The other main story of the summer concerns the run up to the Leveson Part 1 report – with the media leaking, spinning and briefing beginning with the intention of undermining any recommendation of effective regulation. We had a round up of some of this material last week. We also noted that Leveson was the most tweeted topic among UK journalists in the past quarter.
In anticipation of the political and media battles which are likely surround the publication of the Leveson Report, the Hacked Off campaign has announced a new beginning: entering its third phase with a greatly expanded team and remit.

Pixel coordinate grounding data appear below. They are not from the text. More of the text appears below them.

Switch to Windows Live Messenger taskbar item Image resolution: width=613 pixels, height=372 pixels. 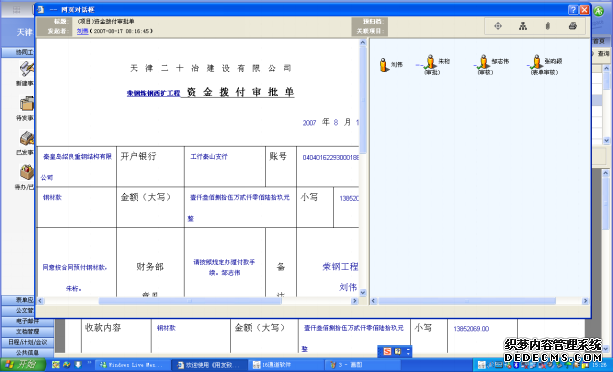click(x=133, y=365)
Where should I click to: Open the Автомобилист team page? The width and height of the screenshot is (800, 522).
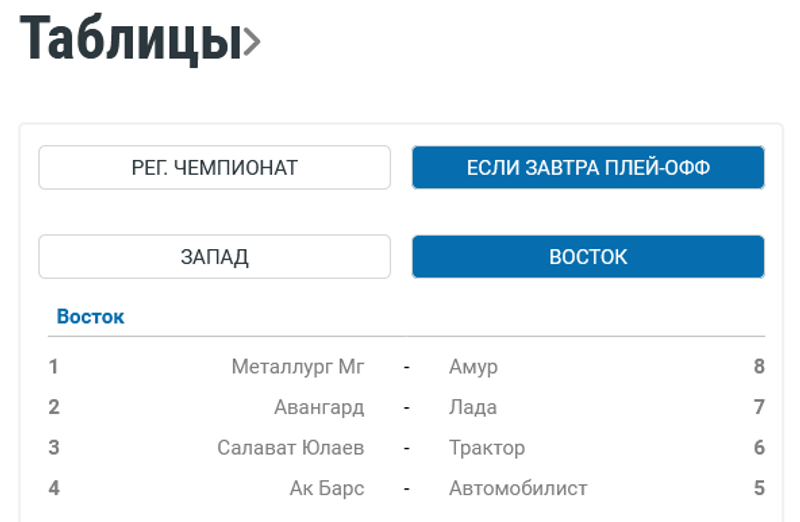tap(518, 489)
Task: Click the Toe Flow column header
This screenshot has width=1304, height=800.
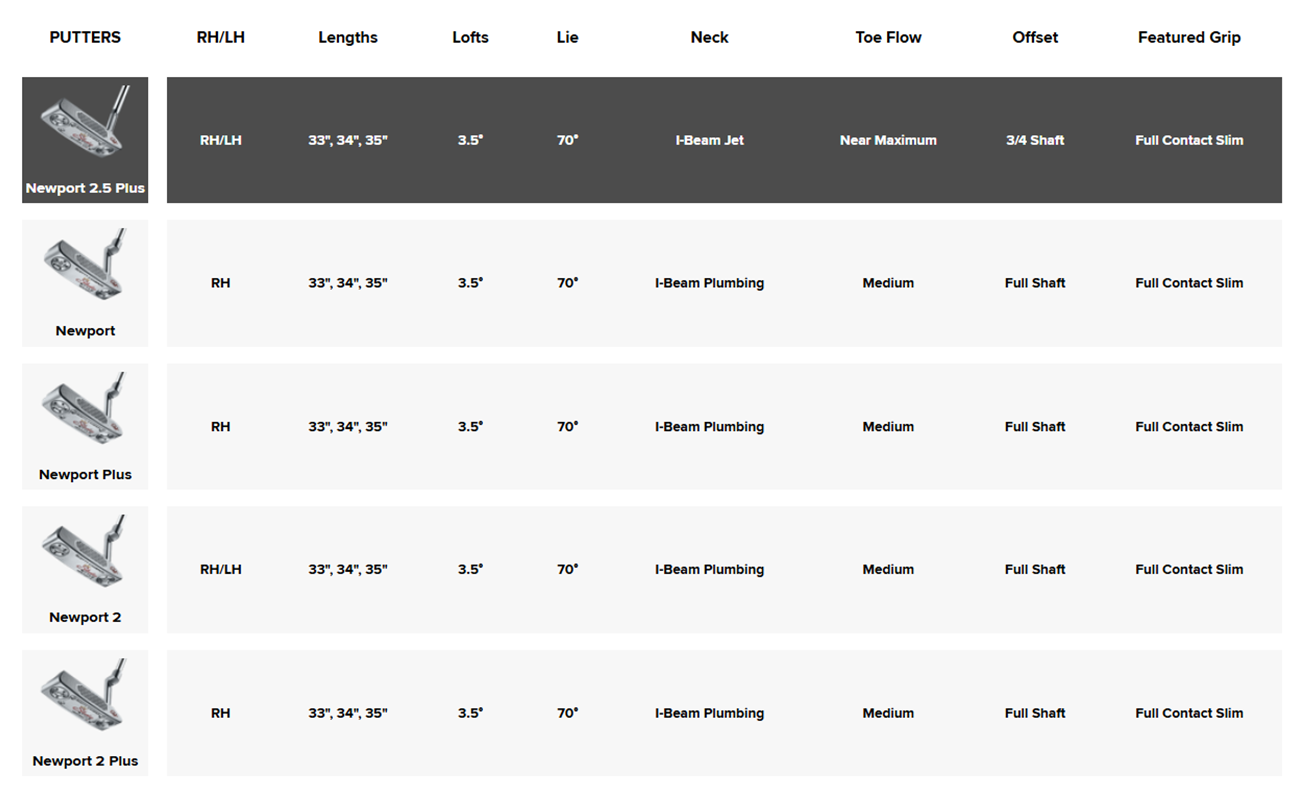Action: point(888,37)
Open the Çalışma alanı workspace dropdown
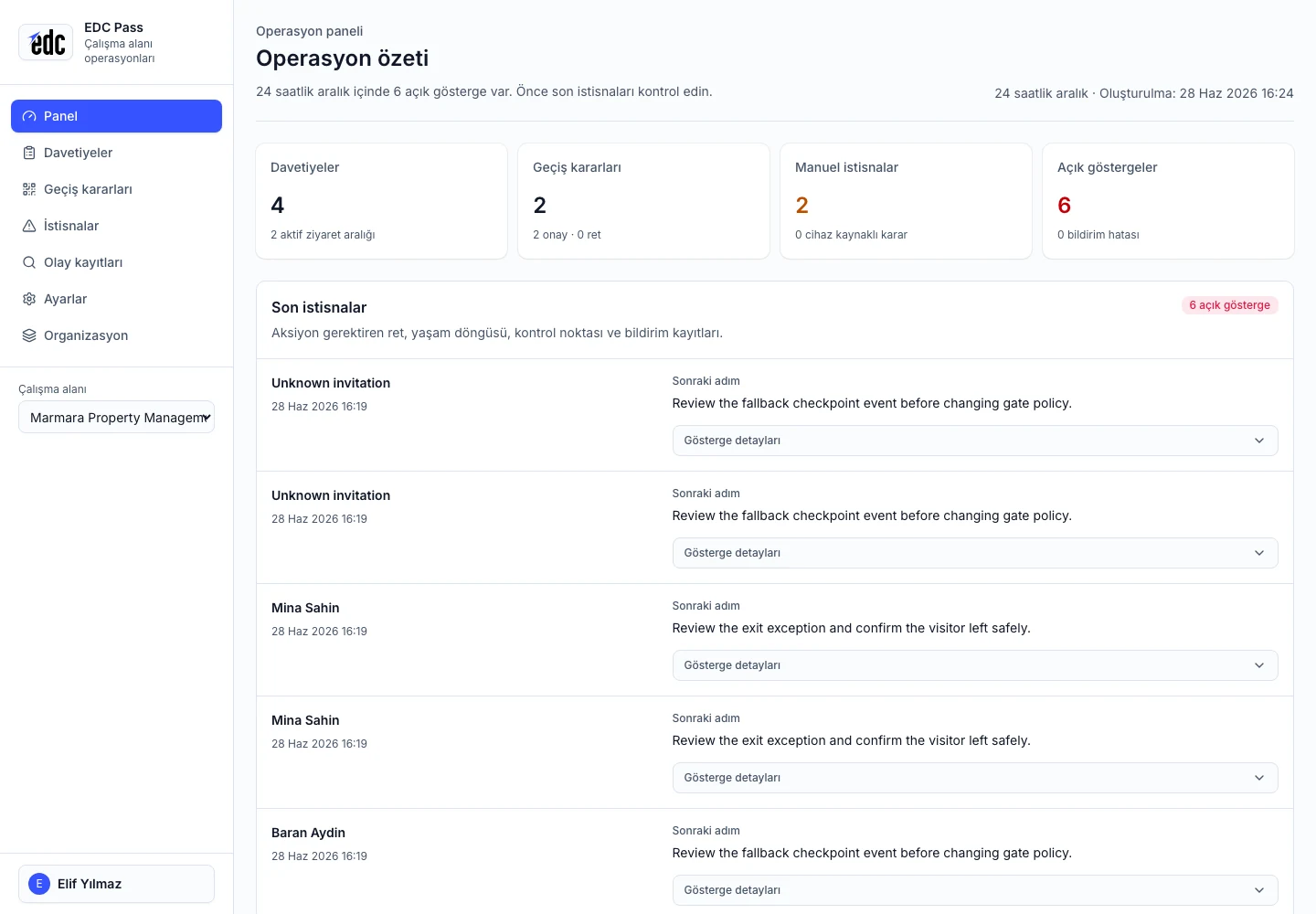 (116, 417)
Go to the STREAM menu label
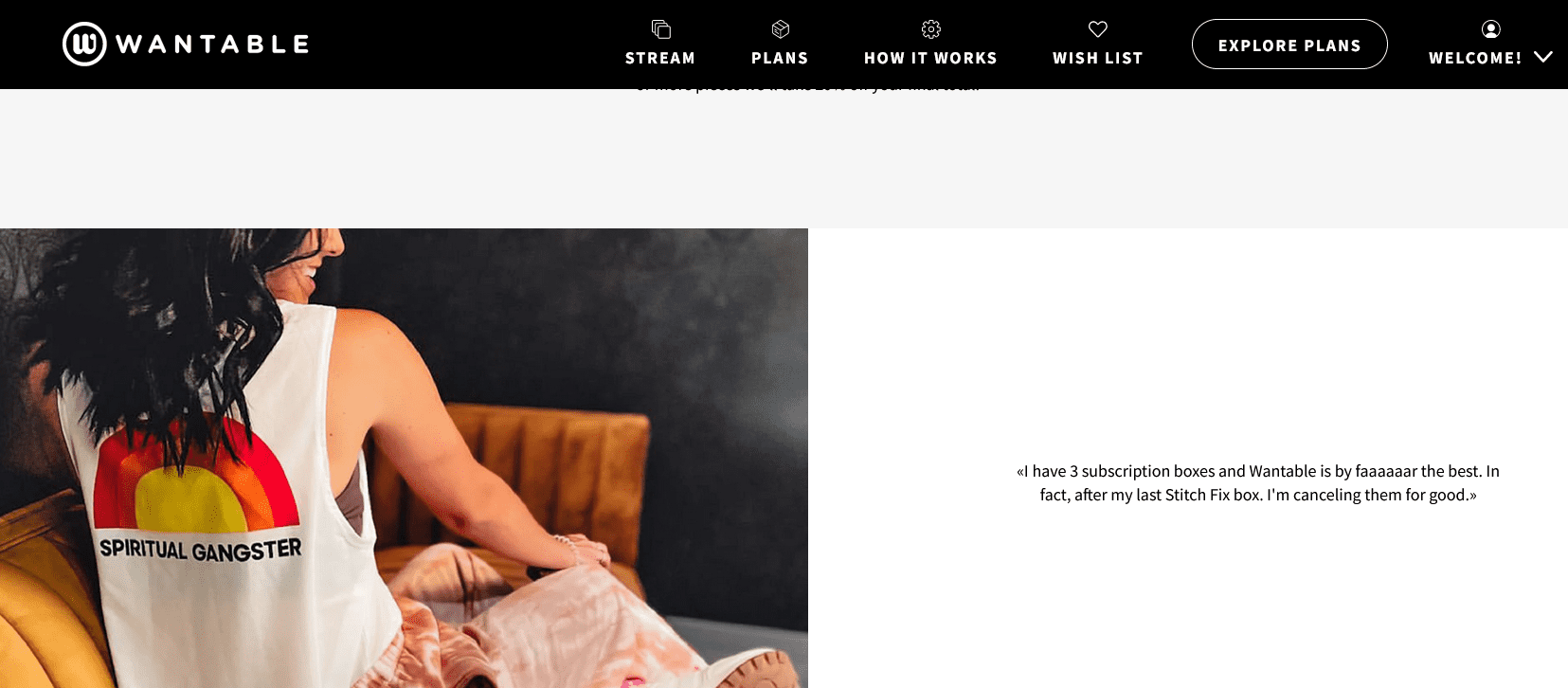This screenshot has width=1568, height=688. (x=660, y=58)
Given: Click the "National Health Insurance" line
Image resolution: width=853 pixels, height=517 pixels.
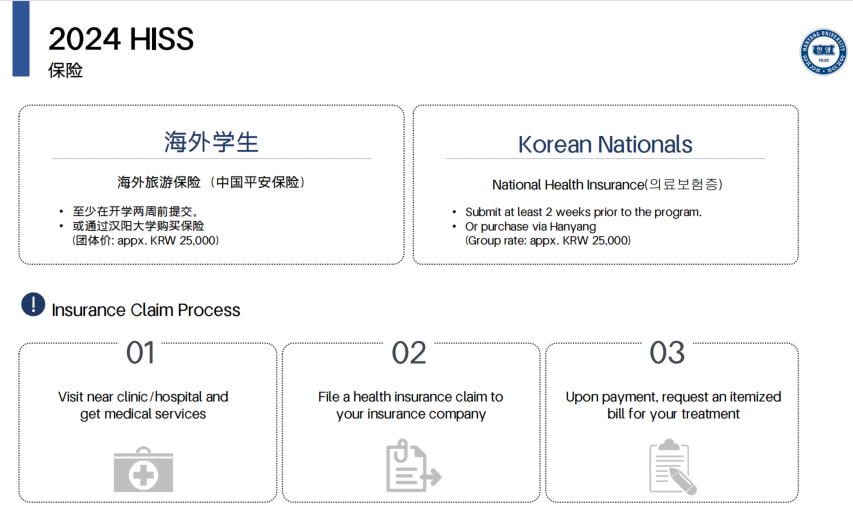Looking at the screenshot, I should tap(606, 184).
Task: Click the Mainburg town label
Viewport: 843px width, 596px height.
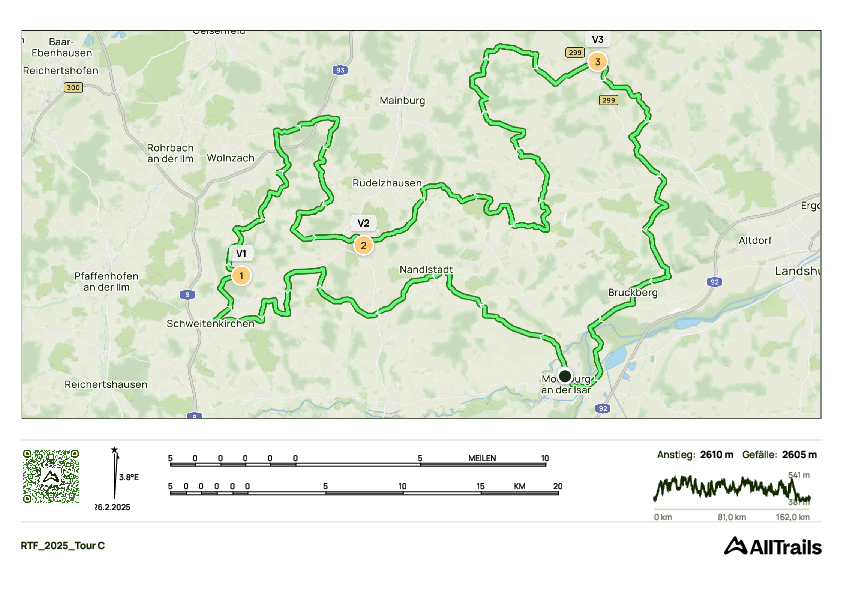Action: (402, 100)
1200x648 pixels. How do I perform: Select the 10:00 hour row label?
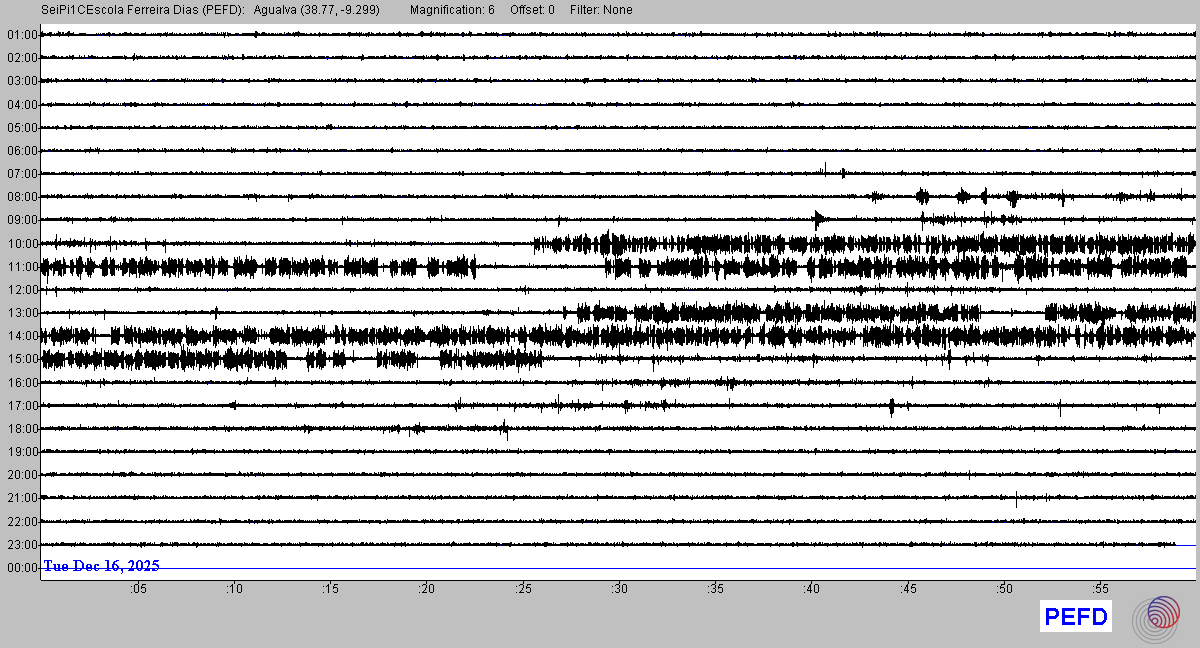tap(22, 243)
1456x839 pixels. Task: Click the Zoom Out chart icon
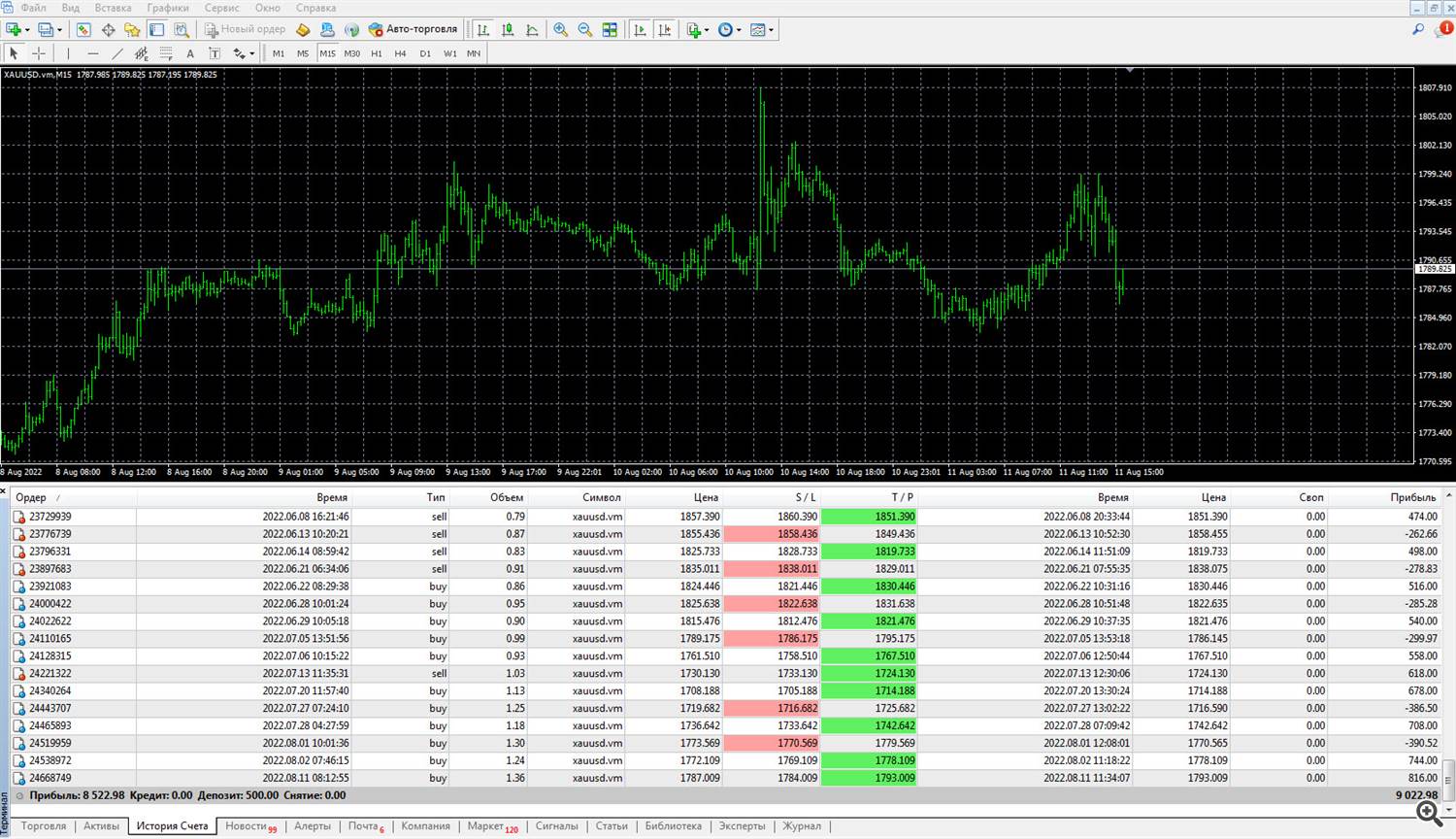click(585, 30)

There has been very little activity in the Courts over the summer – although there was one, unsuccessful, injunction application against a national newspaper in August: McClaren v NGN. Our case comment from Eddie Craven was widely read.
Finally, Judith Townend has produced a very full and helpful Analysis of Defamation Trials, Summary Determinations and Assessments 2011 to 2012. Her summary of the 2011 to 2012 position (with a comparison to the previous year) is worth repeating:
Summary: October 2011-July 2012
- First instance defamation hearings, which resulted in disposal of action: 24 (2010/11: 22)
- The defendants were successful in 16 of these cases, that is 67 % of cases (2010/11: 13/22 – 59%)
- Defamation trials: 5 (2010/11: 2).
- Defamation trials involving the mainstream media: 3 (2010/11: 1)
- Defamation trials with jury: 1 (first in nearly three years) (2010/11: 0)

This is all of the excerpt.